_What is required:_ In the records below, find the line that contains "This screenshot has height=420, width=963." and the line that contains "The height and"; write out exactly those two lines and everything between them, without the pictures.

• • •

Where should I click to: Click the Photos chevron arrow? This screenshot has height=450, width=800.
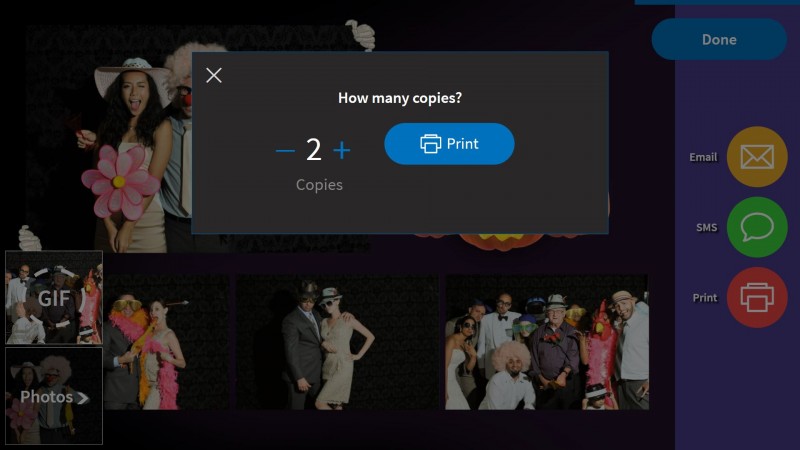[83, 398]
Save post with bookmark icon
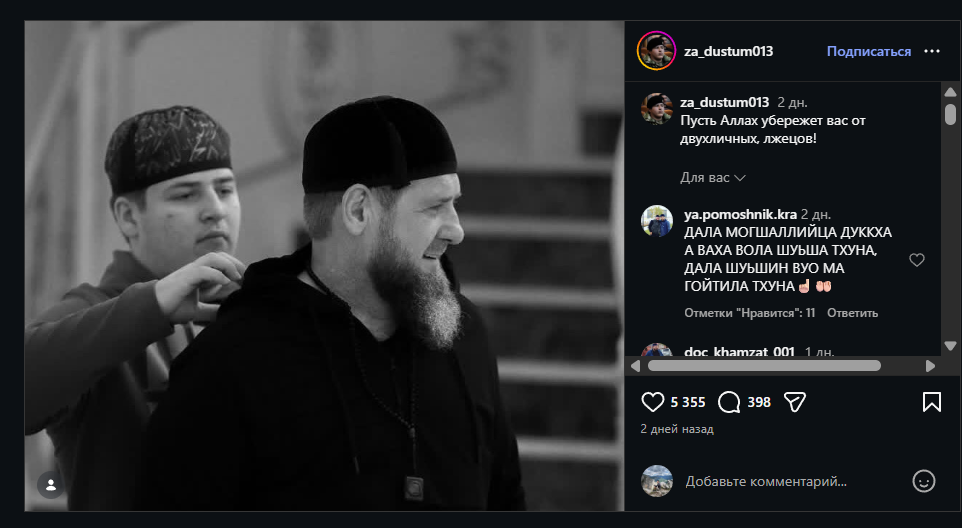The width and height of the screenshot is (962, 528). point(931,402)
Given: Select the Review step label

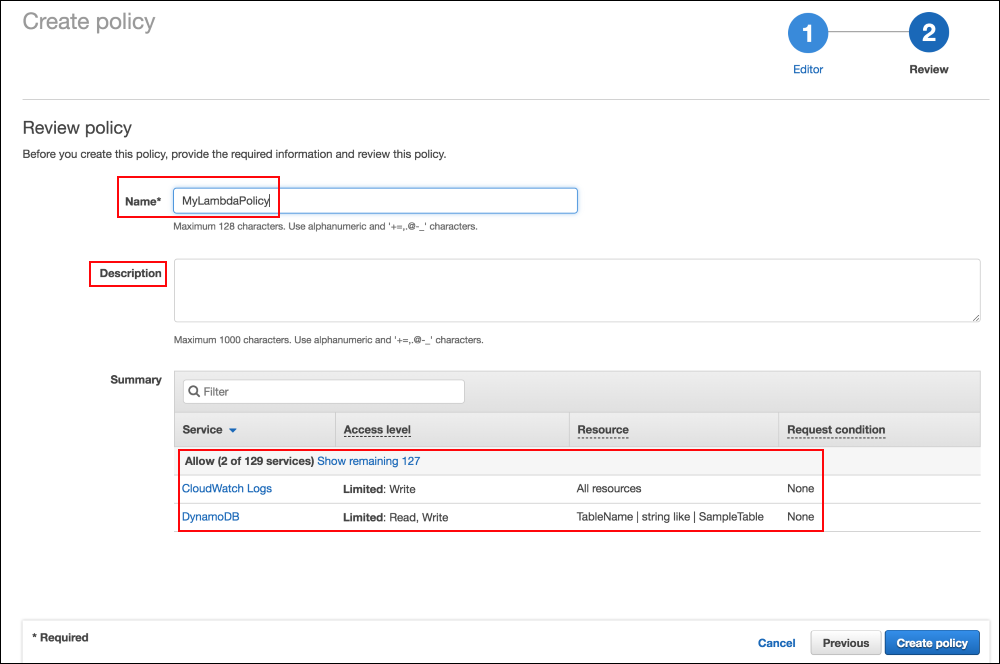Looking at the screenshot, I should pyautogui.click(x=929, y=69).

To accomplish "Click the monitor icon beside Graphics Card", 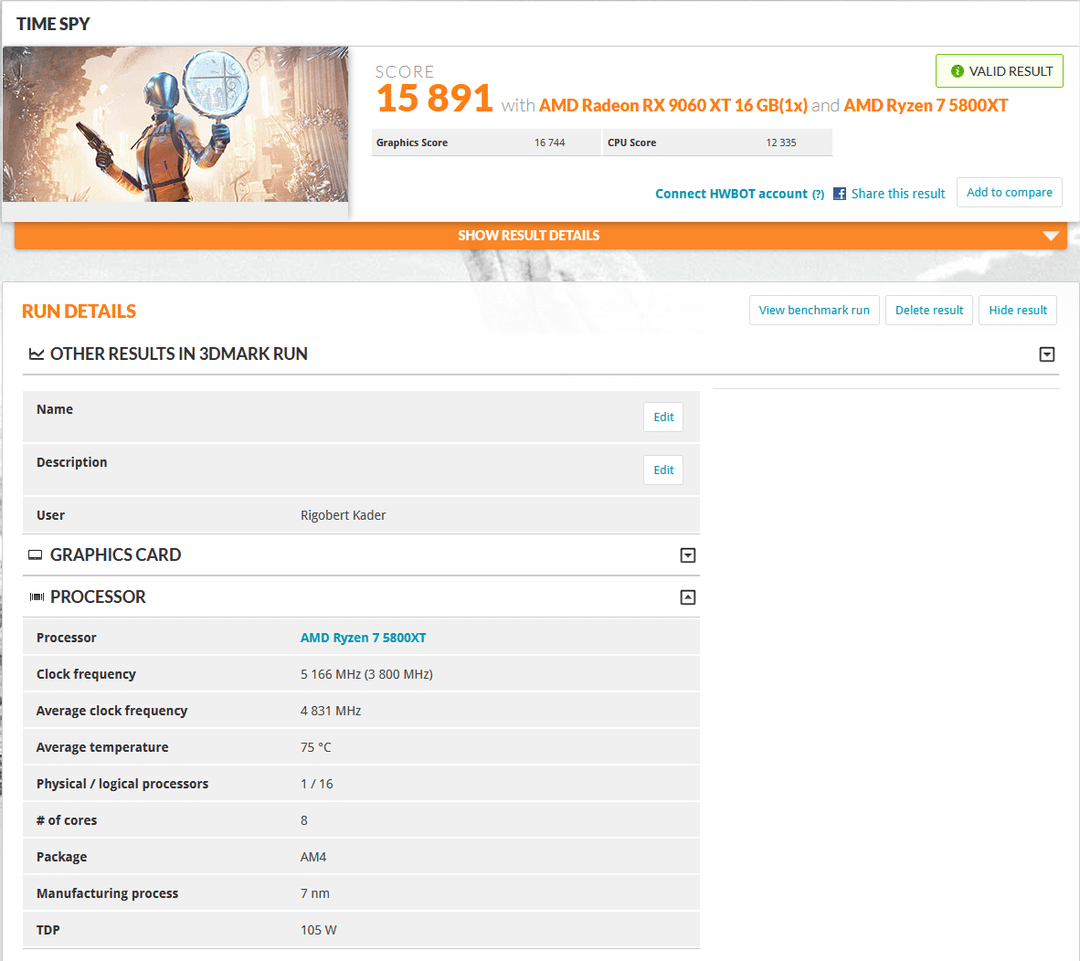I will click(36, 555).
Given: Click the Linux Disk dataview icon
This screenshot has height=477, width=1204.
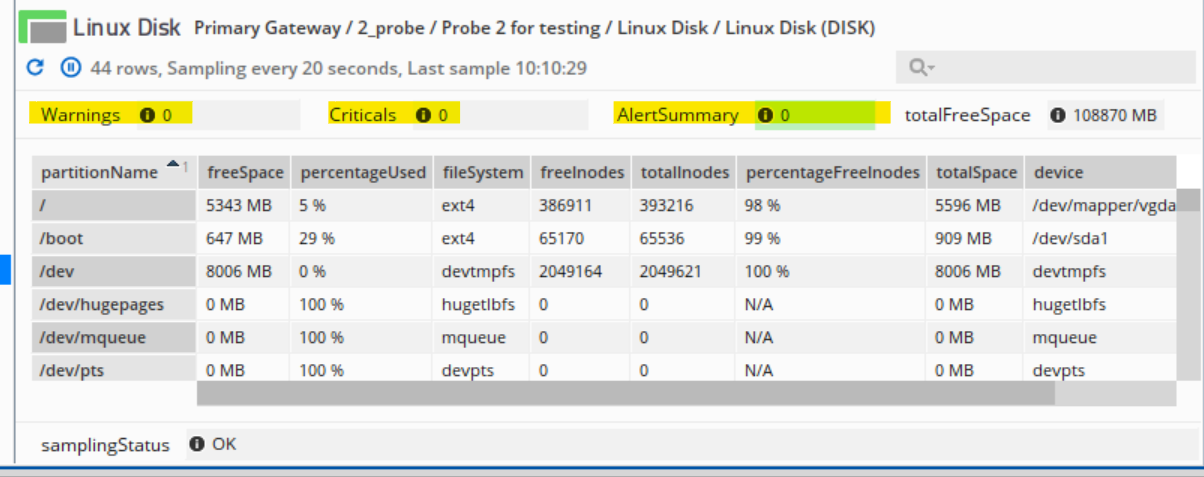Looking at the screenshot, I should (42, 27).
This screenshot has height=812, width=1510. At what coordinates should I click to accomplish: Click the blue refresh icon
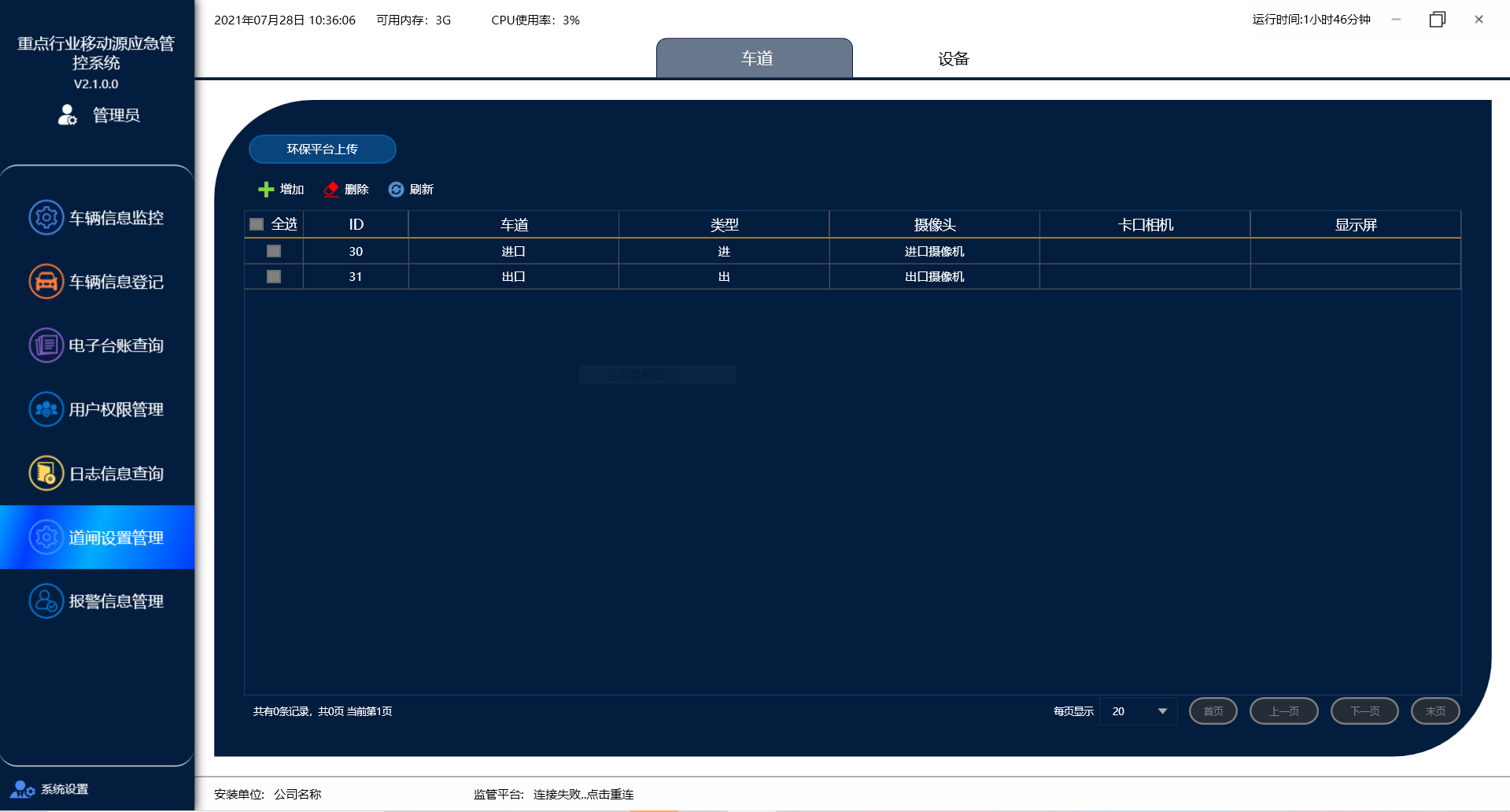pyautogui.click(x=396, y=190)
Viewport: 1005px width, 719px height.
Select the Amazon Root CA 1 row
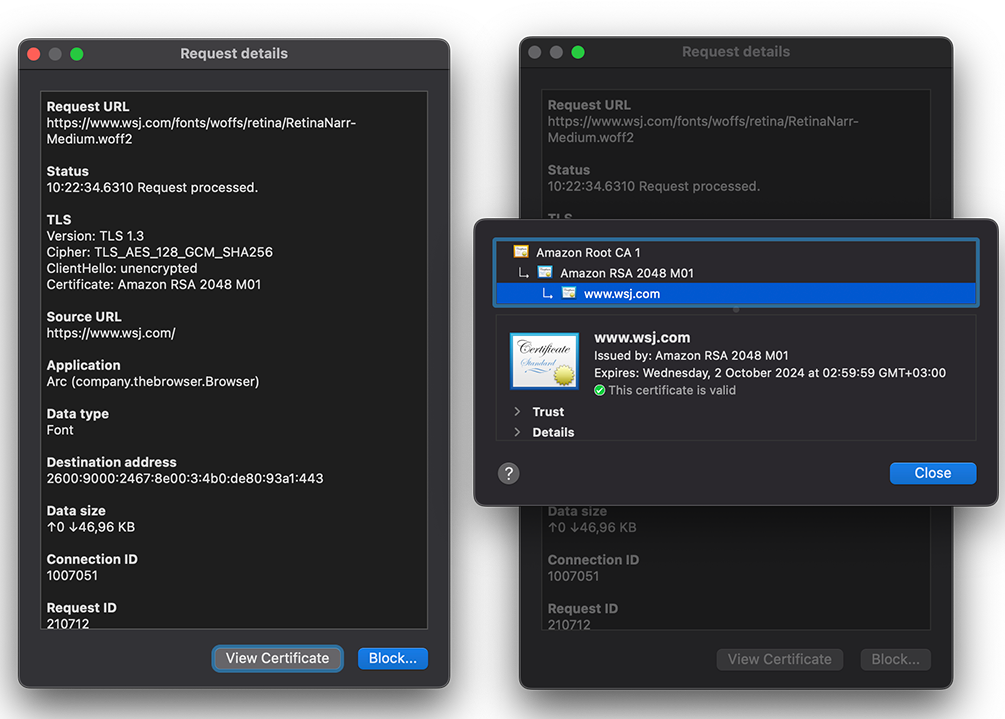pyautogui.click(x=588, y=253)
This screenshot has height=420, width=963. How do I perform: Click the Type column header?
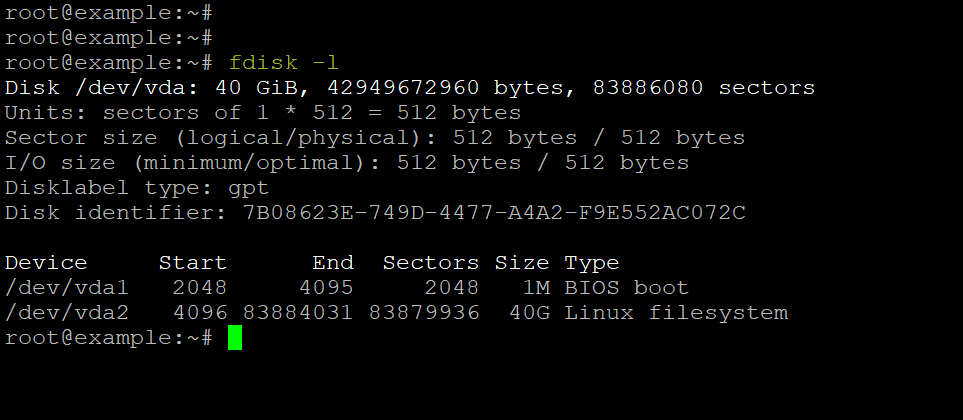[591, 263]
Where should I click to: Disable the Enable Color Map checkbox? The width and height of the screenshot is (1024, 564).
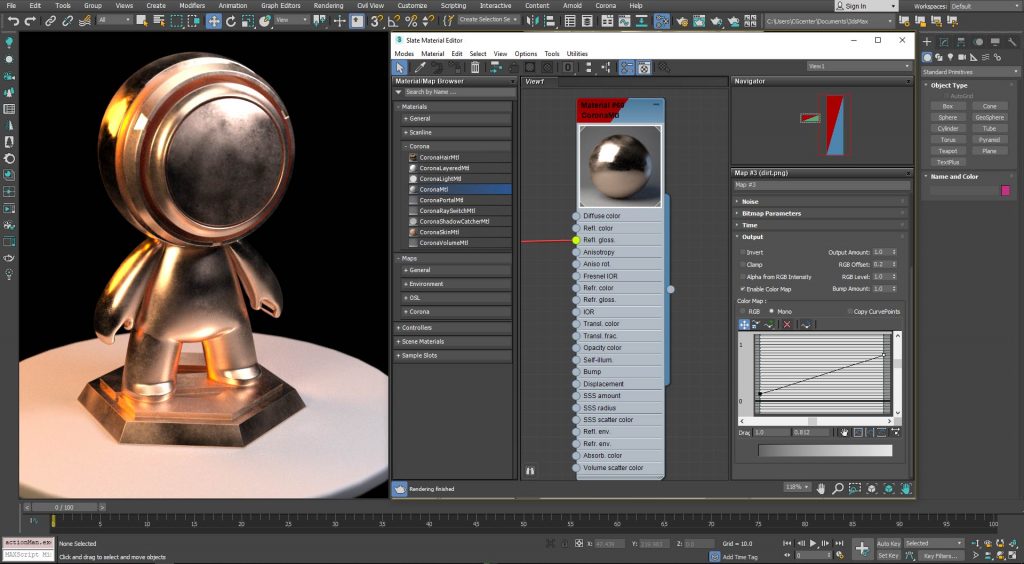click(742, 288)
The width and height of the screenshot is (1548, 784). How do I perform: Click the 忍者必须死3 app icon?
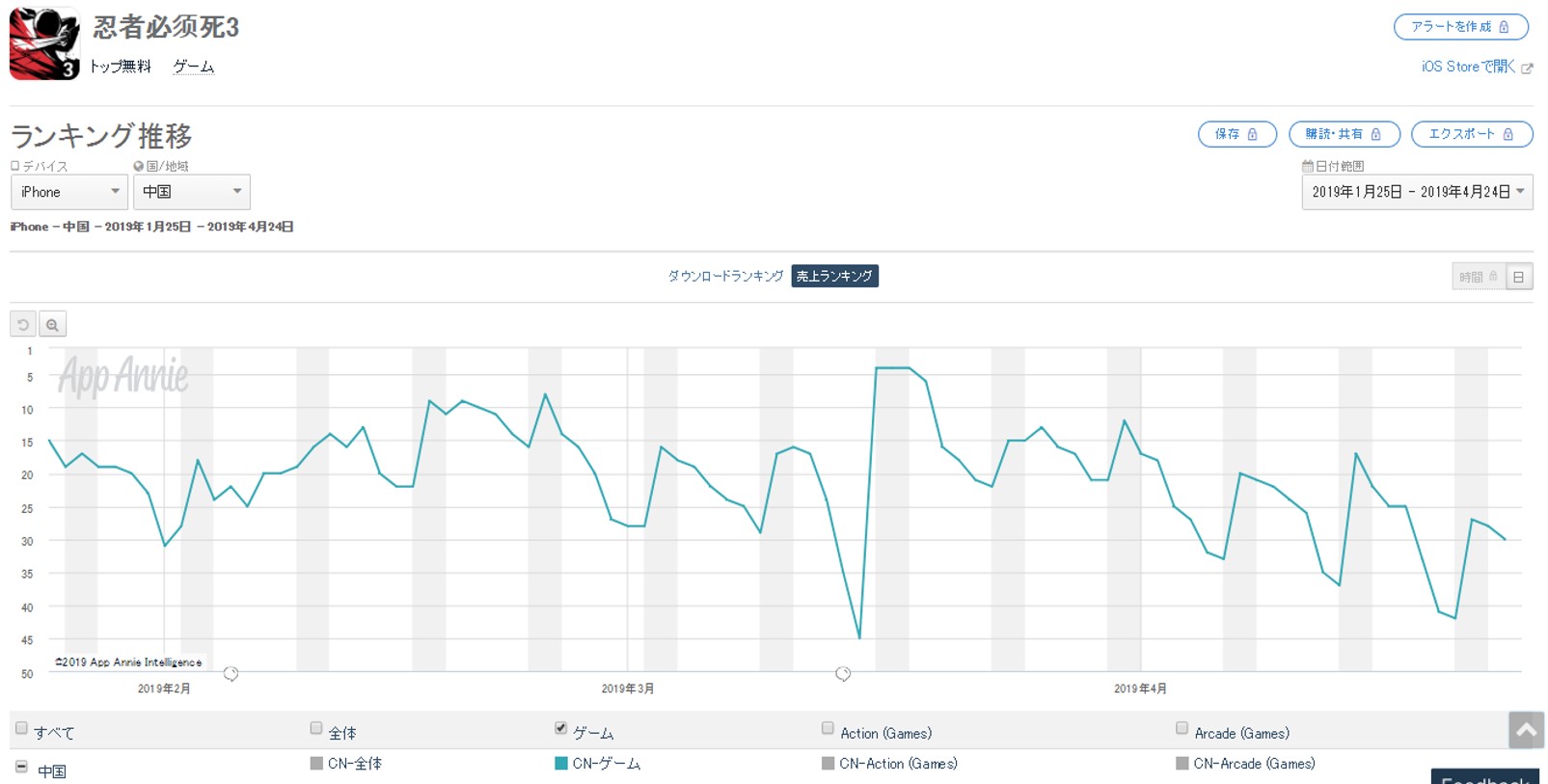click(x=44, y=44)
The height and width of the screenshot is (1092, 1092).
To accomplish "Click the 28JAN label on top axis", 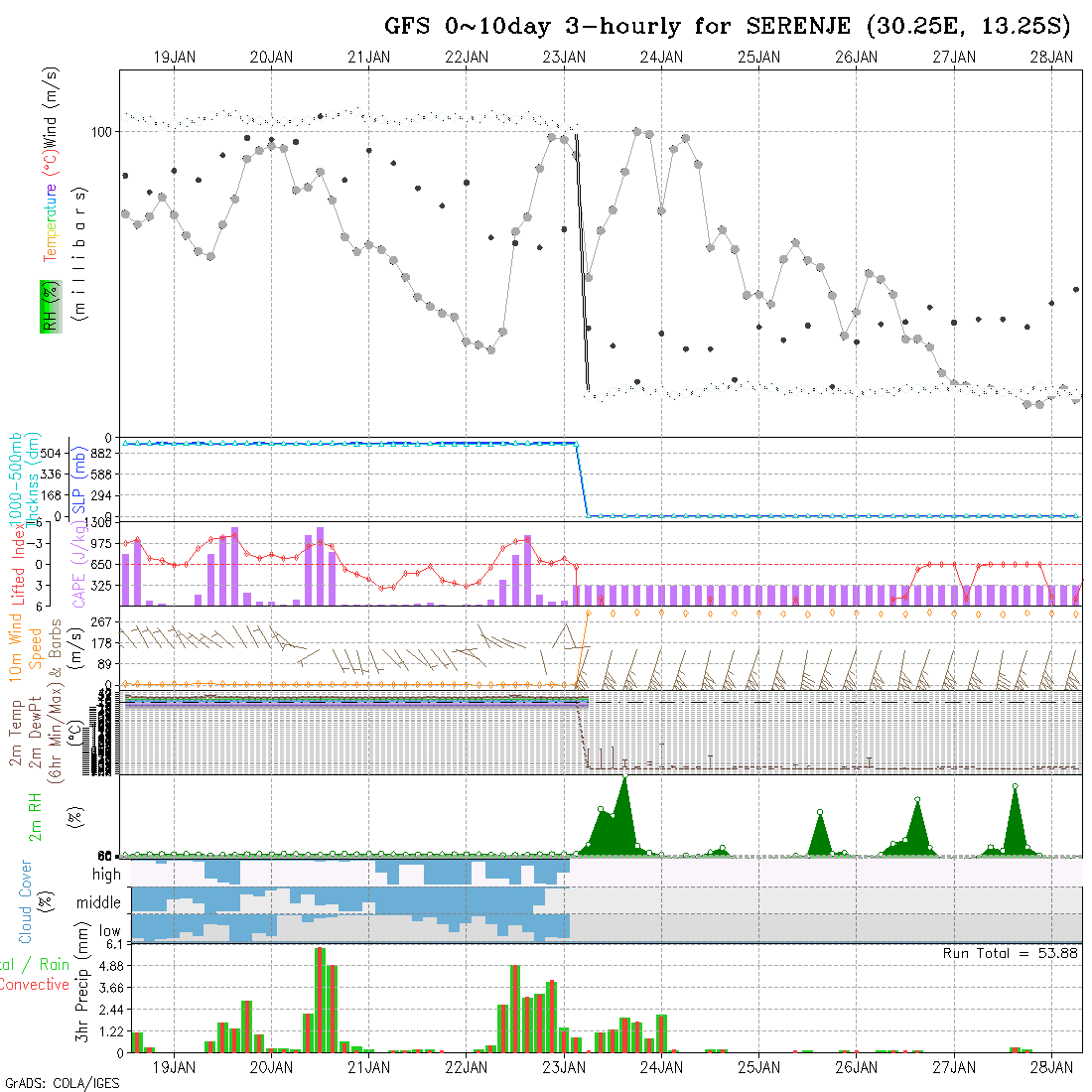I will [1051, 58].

• • •

_Solution for this problem:_
This screenshot has height=420, width=963. How do I perform: Click the Type column header?
[591, 263]
Where should I click to: Disable the Enable Color Map checkbox? The width and height of the screenshot is (1024, 564).
click(742, 288)
The width and height of the screenshot is (1548, 784). How do I perform: Click the 忍者必须死3 app icon?
click(x=44, y=44)
The height and width of the screenshot is (1092, 1092).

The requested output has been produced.